* What to do *
Although the listing below holds pictures, reproduce only its lines from the one containing "Task: Click the Windows Hello PIN keypad icon" through the last, exactly and without them.

(Working data Opens)

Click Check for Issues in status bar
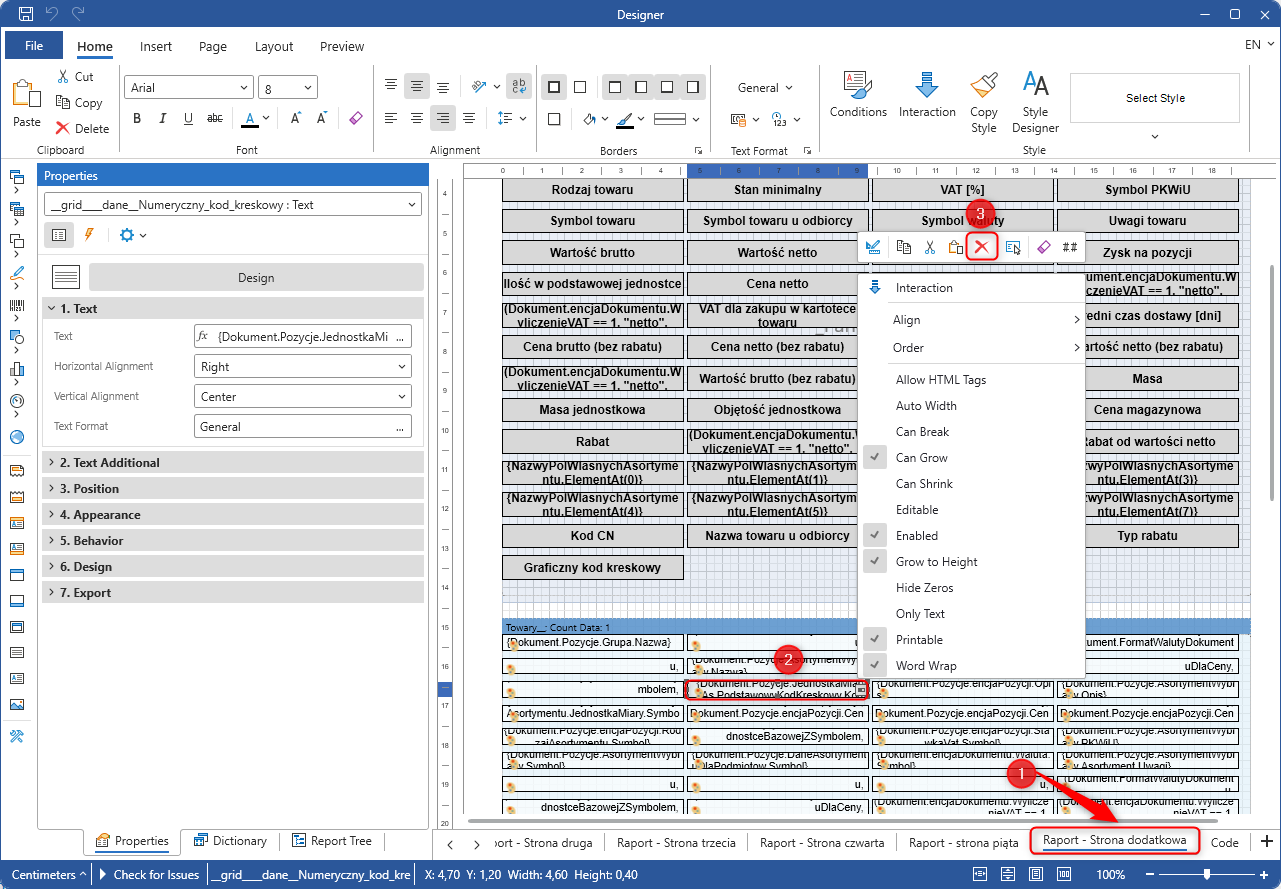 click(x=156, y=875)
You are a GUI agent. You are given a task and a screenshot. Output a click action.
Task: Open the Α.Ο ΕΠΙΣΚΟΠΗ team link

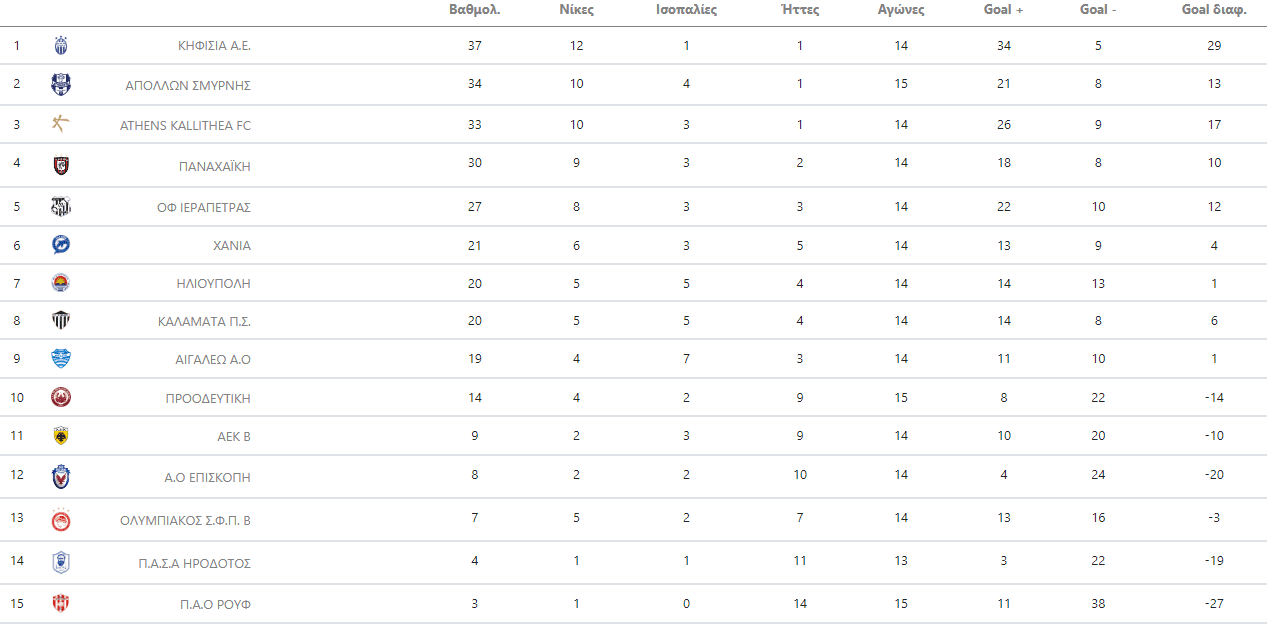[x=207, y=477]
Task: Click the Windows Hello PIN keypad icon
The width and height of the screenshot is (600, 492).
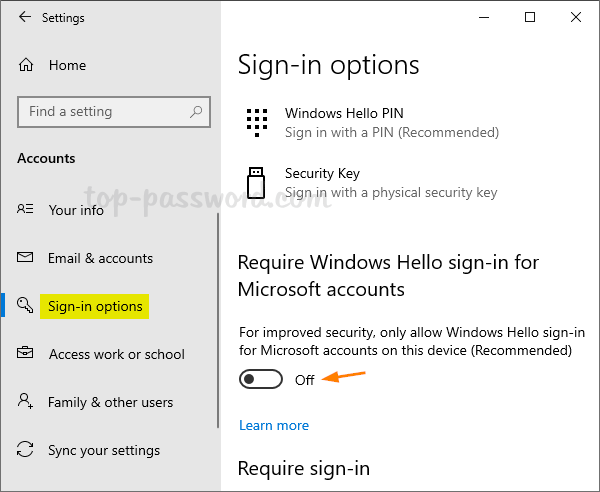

(Working data Closes)

* Written answer *
Task: Click the Windows Hello PIN keypad icon
The width and height of the screenshot is (600, 492).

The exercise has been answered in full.